TO DO —
1) In the open letter to Dorna about Fabio Quartararo, translate the sentence "This time no one in MotoGP rushed to the rider's defence." into Spanish.
2) According to the open letter to Dorna about Fabio Quartararo, who was the only personality to offer him public support?
3) Write the next part of the open letter to Dorna about Fabio Quartararo, picking up right after its last sentence.

EXCERPTED PASSAGE —
* * *
An open letter to Dorna: it’s time to promote diversity and inclusivity in


Everyone, everywhere, lives as they please, [so long as they are] harming no one.

This time no one in MotoGP rushed to the rider’s defence.

How Dorna could stand by while one of the championship’s biggest stars was attacked by hateful people and not offer any public support is mind-boggling. A total disgrace.

And it wasn’t only Dorna that left the 2021 MotoGP champion to suck up the hate alone. While most of the public was supportive, where was the support from the paddock community — from Yamaha, from Quartararo’s sponsors, his fellow riders and MotoGP’s major media players? Many of these people know how distressing it is to be attacked on social media, yet they all let him hang, in the season of goodwill to all men.

All it would have taken was a few words on social media, “I stand with Fabio and against the haters”.

MotoGP family? My arse.

The only personality who did offer support in public – which is crucial because it comforts the victims while discouraging the aggressors – was French actor and author Henry-Jean Servat.

“Friendship and support to Fabio Quartararo, forced to delete this photo, under jeers and threats,” wrote Servat on X, alongside the photo. “This nauseating hatred has no place in Nice [where Quartararo was born], nor anywhere else. Everyone, everywhere, lives as they please, [so long as they are] harming no one’.
* * *
MATERIAL SHOWN —
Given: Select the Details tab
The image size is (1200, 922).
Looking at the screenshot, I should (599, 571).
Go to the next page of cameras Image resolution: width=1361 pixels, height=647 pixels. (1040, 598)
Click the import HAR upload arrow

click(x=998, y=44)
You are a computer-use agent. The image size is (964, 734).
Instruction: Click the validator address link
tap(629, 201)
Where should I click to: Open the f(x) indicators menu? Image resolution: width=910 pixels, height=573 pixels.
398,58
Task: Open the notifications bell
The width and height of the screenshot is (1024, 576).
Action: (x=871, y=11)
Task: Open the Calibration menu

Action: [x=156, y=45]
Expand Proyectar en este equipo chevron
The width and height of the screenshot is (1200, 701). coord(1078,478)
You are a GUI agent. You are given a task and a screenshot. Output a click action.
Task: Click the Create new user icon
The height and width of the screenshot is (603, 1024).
* * *
ANSWERS FOR THE TASKS —
1) Esta vez nadie en MotoGP salió corriendo en defensa del piloto.

2) French actor and author Henry-Jean Servat.

3)
Lewis Hamilton Qatar 2021

Motor sport’s most vocal support of diversity is seven-time F1 champ Lewis Hamilton. There has yet to be anyone like him in MotoGP. It’s a heavy burden to carry

Getty Images

Most major sports and championships – football, Formula 1, rugby and so on – do their best to support their athletes, so why not MotoGP?

Thankfully things are changing, on four wheels, at least. Motor sport now has Racing Pride, an organisation established in 2019, in association with the well-known LGBTQ+ charity Stonewall, by young racing driver Richard Morris and renowned F1 journalist and comms/PR guy Matt Bishop, the first openly gay man in F1. Bishop received more than his fair share of homophobic abuse in the paddock, so he resolved to create something that might make life easier for other LGBTQ+ people working within motor sport.

“Allies – in other words straight people within motor sport who make their support of LGBTQ+ visible – are crucial,” says Bishop. “In F1 we used to have Sebastian Vettel and we still have Lewis Hamilton: both straight, both superstars, both not only willing but also eager to show that they and their sport can and should welcome all people, whether they be fans, media, sponsors, team people and of course drivers, whoever they are and whomever they love.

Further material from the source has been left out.